▶ _Problem details_
Would you copy only the lines below, from the one containing "Instruction: Go to the PORTS tab" through the very last one, leaving the pictures out?

Source records:
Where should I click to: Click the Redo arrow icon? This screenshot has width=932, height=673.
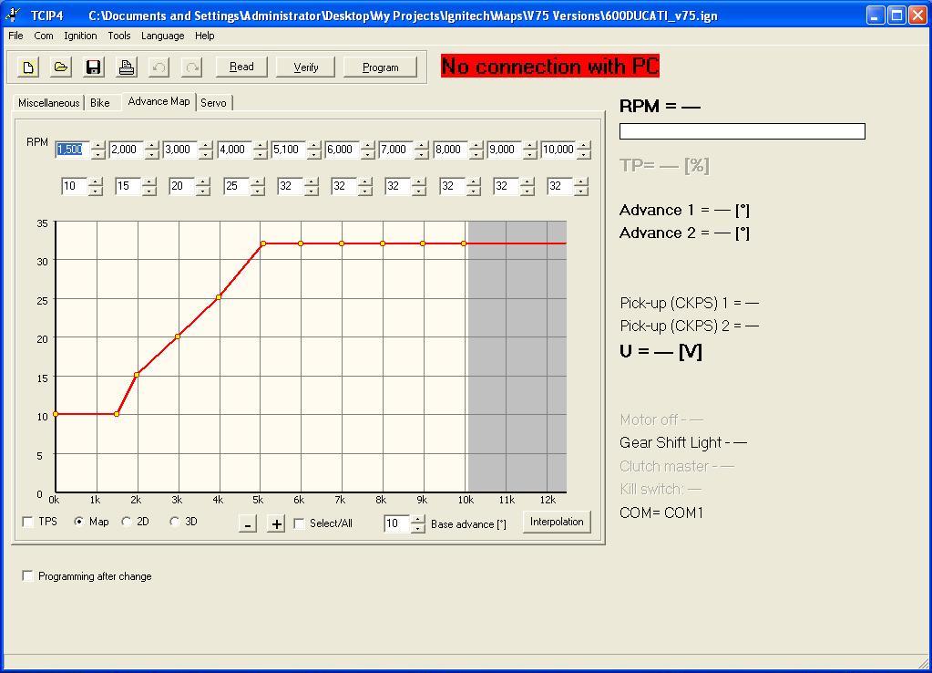(191, 67)
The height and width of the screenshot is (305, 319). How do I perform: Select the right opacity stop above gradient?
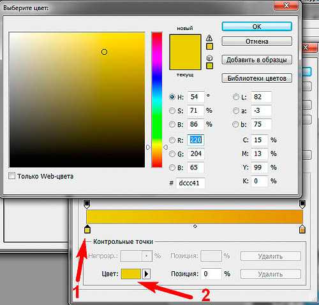[x=302, y=204]
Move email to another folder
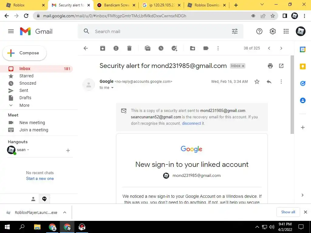 point(192,48)
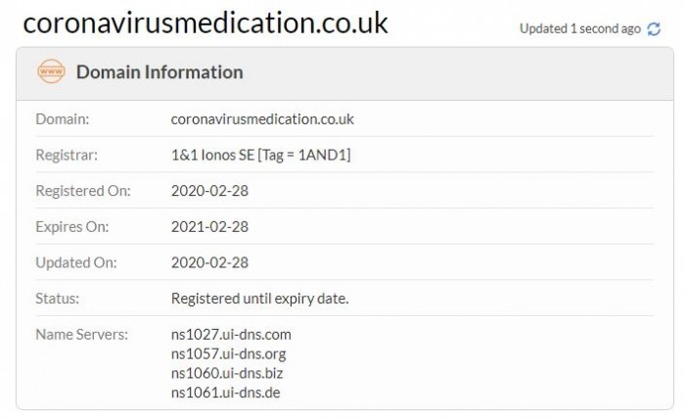685x419 pixels.
Task: Click the Registered On field label
Action: pyautogui.click(x=82, y=190)
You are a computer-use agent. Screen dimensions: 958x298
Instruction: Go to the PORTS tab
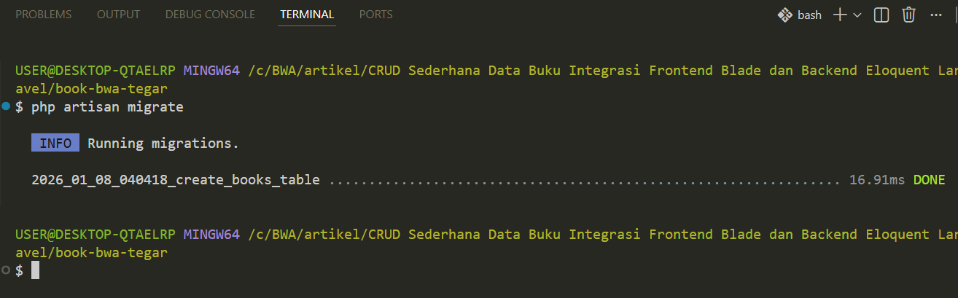pos(375,15)
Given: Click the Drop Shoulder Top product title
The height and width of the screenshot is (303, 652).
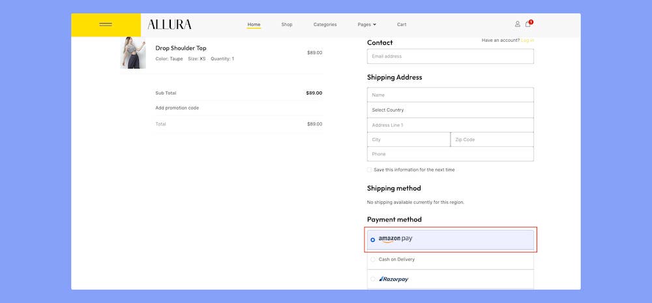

▶ _Task solution_
Instruction: Go to the PORTS tab
pos(375,15)
Given: Click the Drop Shoulder Top product title
The height and width of the screenshot is (303, 652).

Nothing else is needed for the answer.